(Reuters) - General Motors Co’s (GM.N) loss-making European unit, Opel, may break even before its 2016 deadline, the Wall Street Journal reported, following an interview with the unit’s chief executive, Karl-Thomas Neumann.
Neumann he was sticking to his official target to return Opel to break-even in 2016 but did not rule out an earlier return to profitability.
Analysts have suggested that Opel could turn profitable as early as next year, the Journal said.
“If everything goes well, theoretically that can’t be ruled out,” Neumann told the paper.
Opel has suffered for years from management disruptions, a scarcity of small cars that resonate with European consumers, and the tension between GM’s desire for global economies of scale and Opel’s calls for customizations for the local market.
GM came close to selling Opel in 2009 before dropping the plan.
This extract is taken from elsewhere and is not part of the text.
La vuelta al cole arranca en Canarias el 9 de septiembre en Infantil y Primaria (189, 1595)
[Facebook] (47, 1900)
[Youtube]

Fixing GM’s European operations, where Opel CEOs have come and gone in rapid succession and where GM has lost some $18 billion over the last 12 years, is at the top of GM CEO Mary Barra’s to-do list, analysts have said.
GM announced plans in April last year to invest 4 billion euros ($5.5 billion) by 2016 in Germany and Europe to overhaul Opel’s ageing product range with 23 new products and 13 new engines.
“We’re careful now with new investment and are trying to understand and monitor the situation as it develops,” he said. “Of course, <development of the> Russian economy is a cause of concern,” Neumann said.
European car sales rose 7.6 percent in February as a gradual economic recovery in Portugal, Spain and Italy boosted demand for mass-market brands, industry data showed last month. General Motors’ sales rose 12.3 percent in Europe.